AI researchers with ties to OpenAI and Google speak up for ...
A new open letter calls attention to what it paints as an industry that prioritizes speed over safety and discourages dissent.
OpenAI has become a leader in the race to build AGI, even as it faces one controversy after another. / Adobe Stock
A group of researchers hailing from leading AI companies, including OpenAI, argued in an open letter published today that their industry needs to do more to protect whistleblowers in light of the potential consequences of the technology it’s building.
AI, according to the open letter, has the power “to deliver unprecedented benefits to humanity,” but only if it’s developed with adequate guardrails – along with reliable channels of communication through which individuals with insider knowledge can voice their concerns. If built with too cavalier an attitude around safety and security, the authors write, advanced AI systems could eventually spiral out of control, “potentially resulting in human extinction.”
The companies building AI are motivated by the rewards of what’s already shaping up to be an immensely lucrative industry. On the other hand, today’s open letter argues that those same companies don’t have much incentive to be transparent about the potential safety risks of the AI-powered products they’re bringing to market.
“AI companies possess substantial non-public information about the capabilities and limitations of their systems, the adequacy of their protective measures, and the risk levels of different kinds of harm,” the letter states. “However, they currently have only weak obligations to share some of this information with governments and none with civil society. We do not think they can all be relied upon to share it voluntarily.”
Traditional legal protections for whistleblowers, the letter also notes, are reserved for cases involving illegal activity and so would not apply to the as-yet unregulated AI industry.

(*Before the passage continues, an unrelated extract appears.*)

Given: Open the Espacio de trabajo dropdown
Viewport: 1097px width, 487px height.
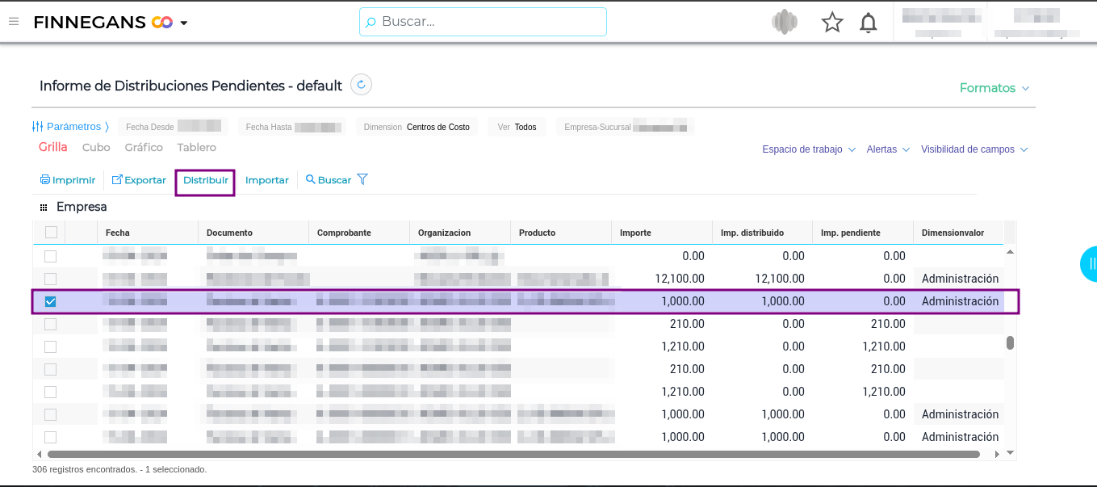Looking at the screenshot, I should [808, 149].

The letter was signed by 13 people with current or former ties to OpenAI and Google DeepMind, most of whom remained anonymous. It was also endorsed by AI luminaries Geoffrey Hinton (who left his post at Google last year to bring attention to the issue of AI safety), Yoshua Bengio and Stuart Russell.
“I think [the open letter is] quite brave and effective, particularly as it’s coming from the inside,” Russell, a professor of computer science at the University of California, Berkeley, told The Drum. “OpenAI cannot continue telling governments, ‘Trust us, we’re the experts and we know what we’re doing.’”
OpenAI has struggled to remain in the good graces of public opinion since it was launched into the cultural spotlight following the release of ChatGPT in 2022. While it’s received billions of dollars in investments from Microsoft and come to be viewed as one of the leaders in the race to build artificial general intelligence (AGI), it’s also attracted the ire of artists and news publishers, who claim that the company has stolen their intellectual property to train large language models.
Jan Leike and Ilya Sutskever, who had previously led OpenAI’s superalignment team – which focused on optimizing the safety of AI models – both left the company last month. Leike, who has since been hired by Anthropic, accused his former employer in an X post of sidelining safety as it rushed headlong to launch new products.
Then, on May 18, Vox published a report drawing attention to non-disclosure and non-disparagement clauses found in employee off-boarding documents at OpenAI. Violating or refusing to sign those clauses could reportedly result in employees forfeiting their vested equity in the company, which for some is valued in the millions of dollars.
OpenAI’s PR challenges became even more severe two days later when actress Scarlett Johanssen issued a public statement effectively claiming that her voice had been used without consent by OpenAI to train a new model called GPT-4o. (OpenAI has denied that the model’s voice was based on Johansson.)
Incidents like these have led to a perception among critics of some leading AI companies – and OpenAI in particular – as reckless juggernauts that, operating in a legal vacuum, have proceeded to steamroll over individuals and institutions in an effort to capture market share. And it’s exactly this scenario, the authors of the new open letter argue, which necessitates mechanisms to protect whistleblowers.
“So long as there is no effective government oversight of these corporations, current and former employees are among the few people who can hold them accountable to the public,” the letter reads.
OpenAI announced last week that it had formed a new safety and security committee comprised of company board members. The company has not responded to The Drum’s request for comment.